Shannon Hale, The Goose Girl. I remember picking this up when it first came out, for the title (one of the creepier fairy tales, with the talking horse's head and all) and then putting it down again, because I wasn’t in the mood for yet another fairy-tale retelling, as at the time they were a glut on the market. Fortunately, the market has now moved on to supernatural romance. Unfortunately, the bits I liked about this were the bits where it moved away from the fairy tale, or at least messed with it (princess groomed for the succession not actually all that good at ruling), and although this did happen in the middle, at the end it all collapses back. The man she tells off for riding badly and who falls in love with her competence turns out to be the prince (in casual clothes), the things her family rejected her for turn out to be her special powers (apparently, hardly anyone in this world gets one of these, and she gets two), and she gets a brand new kingdom anyway. I’m more bitter about this because I actually rather liked the middle chunk, which managed to do a believable goose-girl in the big strange city without lurching too far towards either martyrdom and humiliation, or special powers and everyone as your best friend. I’d like to see if she’s done a non-fairy tale structure book.
Cynthia Harnett, The load of unicorn. I used to constantly run into this on the shelves on the children’s library, but after discovering that it didn’t actually refer to a unicorn felt too betrayed to persist with it (I was very young!). As I am (mostly) over such issues now I figured it was time to give it another go, largely because I am absent-mindedly working through Newbery winners (or is it the Carnegie?) in a very unsystematic fashion. Bendy, a scrivener’s apprentice, is caught between the traditional, handwritten methods favoured by his brothers, who run the business, and the new printing press that Caxton is trying to set up, despite ongoing sabotage. Bendy also has a partial manuscript, won at dice, of tales of King Arthur, written by Thomas Mallory, which he reads obsessively…

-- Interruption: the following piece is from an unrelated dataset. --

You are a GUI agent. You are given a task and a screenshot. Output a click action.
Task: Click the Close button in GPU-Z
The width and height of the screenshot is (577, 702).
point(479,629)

It’s a competent, if obvious, story, and Harnett is good at having people behave in manners consistent with the times rather than present day (Bendy, who’s 13 or so, is drunk when he wins the manuscript). For me, it errs too far on the side of overdoing the history & setting – Caxton, in particular, is fond of lengthy descriptions of where everything is and how it came to be there; “There is the great west gate of the Abbey; facing down Tothill Street. It is a prison, you know; and, strangely, the King’s prison, not the Abbot’s; which means that the prisoners have to be brought to it from the outside; if they set foot inside they could claim sanctuary.” (it’s also written in 1959, if you’re wondering about all the semi-colons). There’s also an author’s afterword, which is just slightly too concerned with making sure you know exactly what was real, and going to have a look at it if at all possible. And this is the strength of the books, but I would have liked more on plot and character.